— Exercise goal —
Copy out, unchanged, the entries below from the "Task: Export the song as MP3" line to the final line. Omit pictures.
*-*-*
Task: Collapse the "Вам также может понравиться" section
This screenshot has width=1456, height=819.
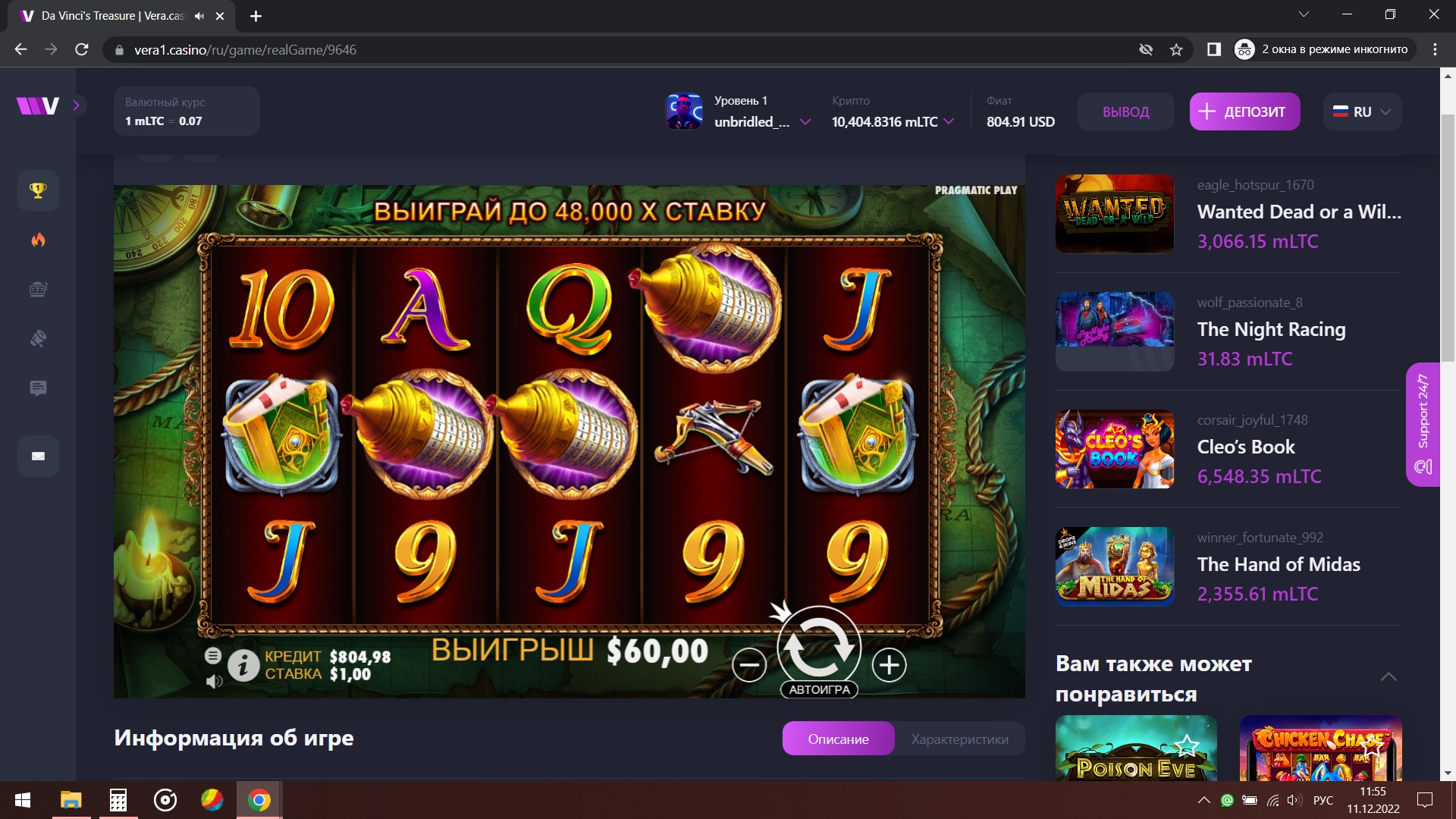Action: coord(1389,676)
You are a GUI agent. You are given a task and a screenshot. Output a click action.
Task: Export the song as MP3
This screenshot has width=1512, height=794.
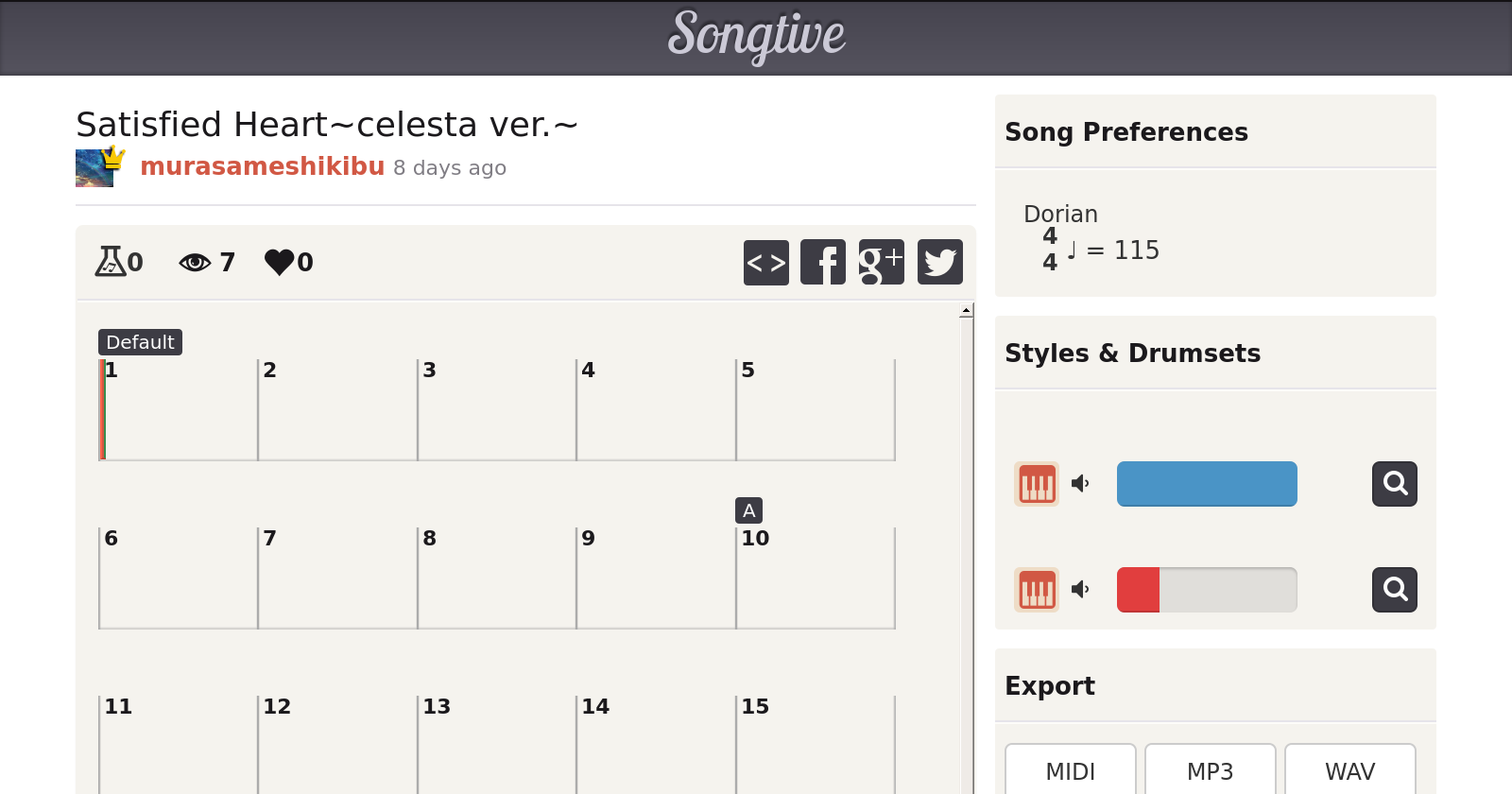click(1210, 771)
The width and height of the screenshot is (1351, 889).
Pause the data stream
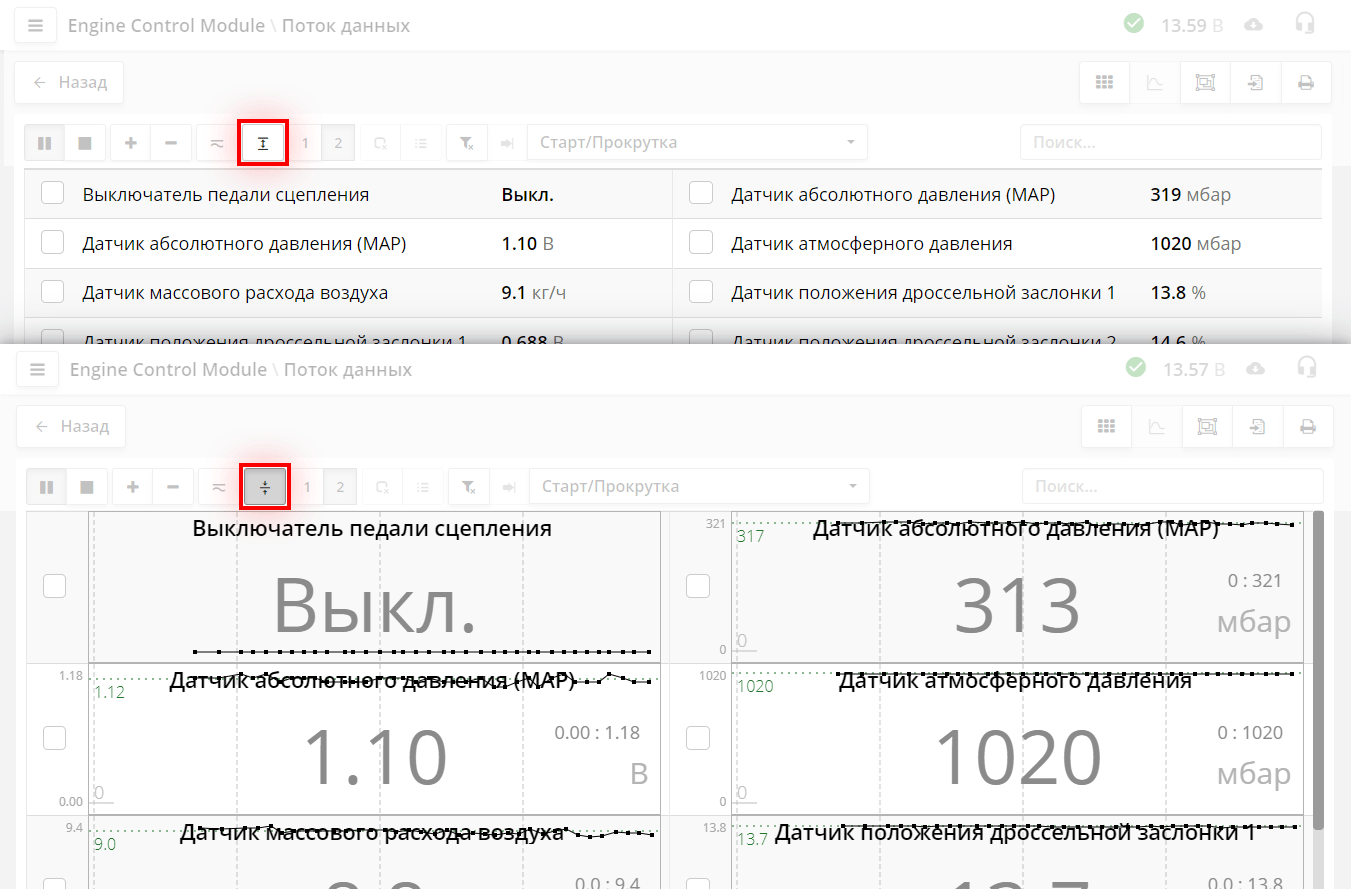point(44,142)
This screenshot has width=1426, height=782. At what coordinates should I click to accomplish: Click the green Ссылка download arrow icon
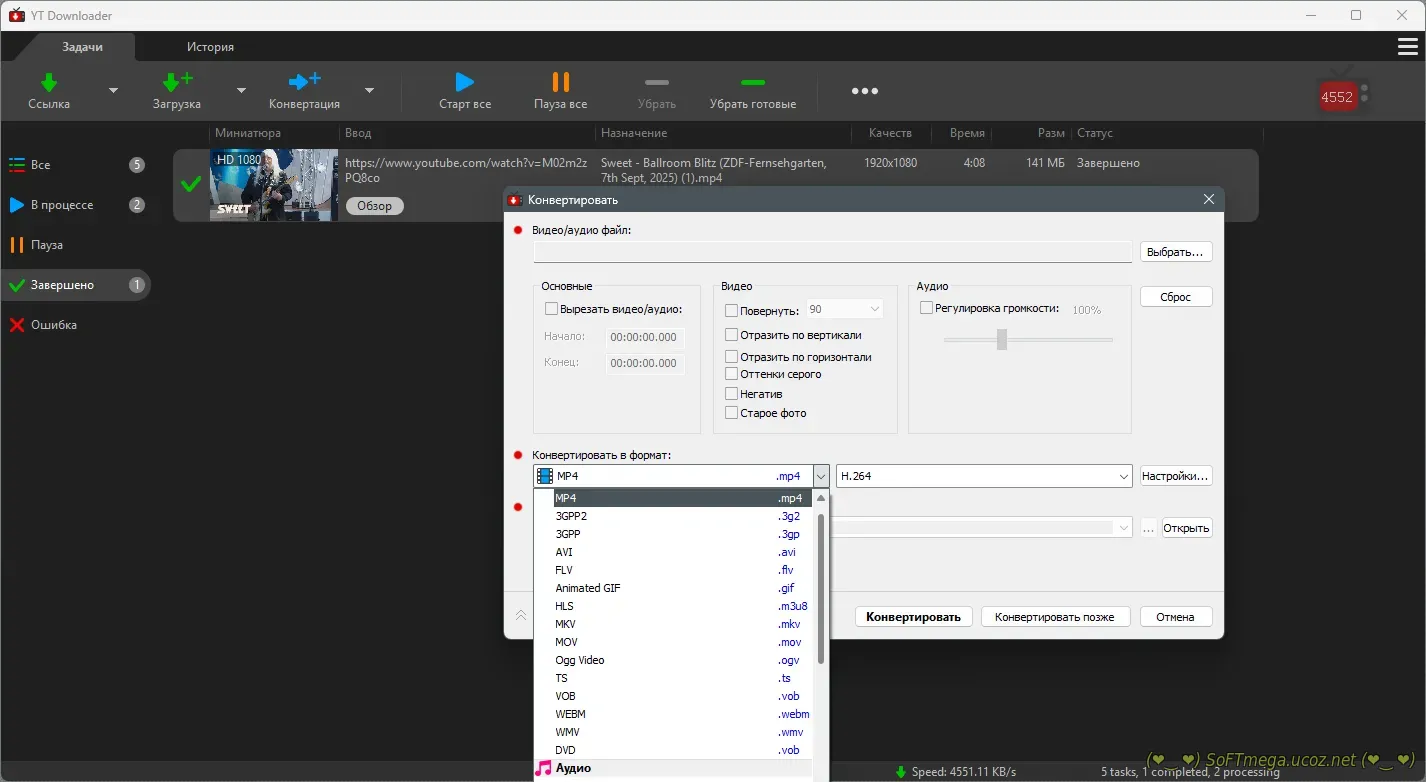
*-*-*
— Output of the exercise —
Task: Export the song as MP3
This screenshot has width=1512, height=794.
click(1210, 771)
The width and height of the screenshot is (1351, 889).
Pause the data stream
point(44,142)
This screenshot has width=1426, height=782. At what coordinates should I click to accomplish: Click the green Ссылка download arrow icon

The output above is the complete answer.